MPMT apura origem de biomassa usada por 15 grandes empresas em MT

O Ministério Público de Mato Grosso (MPMT) abriu procedimentos para apurar a regularidade dos Planos de Suprimento Sustentável, das licenças ambientais e da origem da biomassa utilizada por 15 grandes empreendimentos instalados no Estado. A medida foi determinada pelo promotor de Justiça Joelson de Campos Maciel, das 15ª e 16ª Promotorias de Justiça Cíveis de Defesa do Meio Ambiente Natural da Capital, na quarta-feira (12). A informação foi divulgada oficialmente pelo MPMT em 12 de agosto de 2026.

A apuração terá como foco verificar de onde vem a matéria-prima florestal utilizada pelas empresas e se há eventual uso de biomassa proveniente da supressão de vegetação nativa. Para isso, cada empreendimento será alvo de uma Notícia de Fato, permitindo uma análise individualizada dos respectivos planos de abastecimento, licenças e fontes de suprimento. O Ministério Público ressalta que a investigação busca ampliar o controle sobre a cadeia de fornecimento e verificar o cumprimento dos critérios de sustentabilidade previstos na legislação ambiental.

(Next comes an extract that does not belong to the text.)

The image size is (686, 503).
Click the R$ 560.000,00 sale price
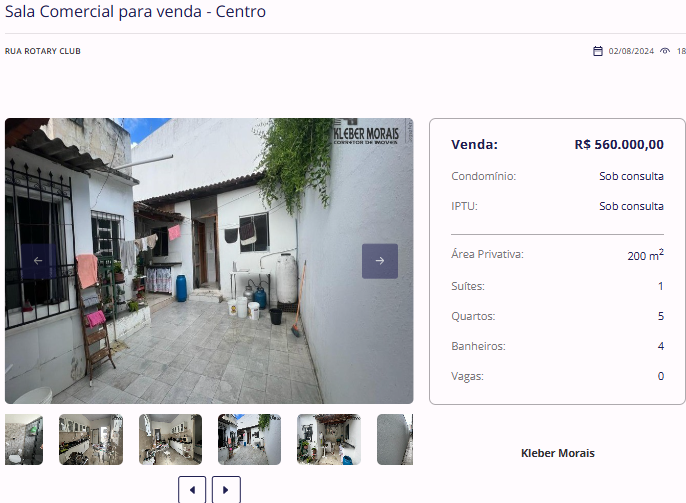click(x=619, y=144)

Entre os empreendimentos que terão procedimentos instaurados estão Caramuru Alimentos S.A., Votorantim Cimentos S.A., ADM do Brasil Ltda., JBS, Alvorada Bioenergia, COFCO International Brasil S.A., Usimat Destilaria de Álcool Ltda., Root Brasil Agronegócios S.A., FS Agrisolutions Indústria e Biocombustíveis Ltda., conhecida como FS Bioenergia, Inpasa Agroindustrial S.A., Fermap Indústria de Álcool Ltda., Louis Dreyfus Company Brasil S.A., Evermat S.A., Amaggi Exportação e Importação Ltda. e Bunge Alimentos S.A.

A iniciativa é resultado de desdobramentos de um Inquérito Civil que investigou a atuação da Secretaria de Estado de Meio Ambiente (Sema-MT) na análise e aprovação de Planos de Suprimento Sustentável e na emissão de licenças ambientais para grandes consumidores de matéria-prima florestal. Embora o procedimento tenha sido concluído, a Promotoria informou ter identificado a necessidade de aprofundar a análise sobre empreendimentos potencialmente enquadrados como grandes consumidores de biomassa.

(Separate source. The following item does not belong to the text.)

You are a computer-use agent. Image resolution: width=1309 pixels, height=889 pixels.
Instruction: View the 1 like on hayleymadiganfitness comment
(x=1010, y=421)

O tema também está relacionado a um Termo de Compromisso Ambiental firmado em 8 de junho entre o MPMT e o Governo de Mato Grosso. O acordo estabelece uma política para tornar mais sustentável o fornecimento de matéria-prima florestal às grandes indústrias e prevê redução gradual do uso de material proveniente da supressão de vegetação nativa. A partir de 2030, o limite máximo previsto será de 50% do consumo anual, caindo para 40% em 2031, 30% em 2032 e 10% em 2033, até a eliminação total desse tipo de insumo em 2034.

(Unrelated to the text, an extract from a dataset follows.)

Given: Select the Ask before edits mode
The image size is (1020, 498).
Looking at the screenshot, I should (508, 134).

O compromisso firmado em junho também estabeleceu metas de longo prazo para o setor florestal. O Estado deverá buscar a expansão das florestas plantadas para pelo menos 700 mil hectares e das áreas de manejo florestal sustentável para 6,5 milhões de hectares até 2040. O documento foi elaborado diante do aumento da demanda por matéria-prima florestal em Mato Grosso, que passou de 3,4 milhões para 7,4 milhões de metros cúbicos entre 2021 e 2024, crescimento de 114%, segundo dados apresentados no próprio termo.

A apuração sobre as 15 empresas ocorre, portanto, dentro de uma política mais ampla de fiscalização e transição da cadeia de biomassa em Mato Grosso. Em abril, o MPMT já havia realizado audiência pública para discutir o uso de vegetação nativa nos Planos de Suprimento Sustentável de grandes consumidores, reunindo representantes do poder público, setor produtivo e sociedade civil. Até o momento, a informação oficial disponível trata de procedimentos de apuração e não aponta conclusão de irregularidades contra as empresas citadas.

Fonte: Ministério Público do Estado de Mato Grosso (MPMT).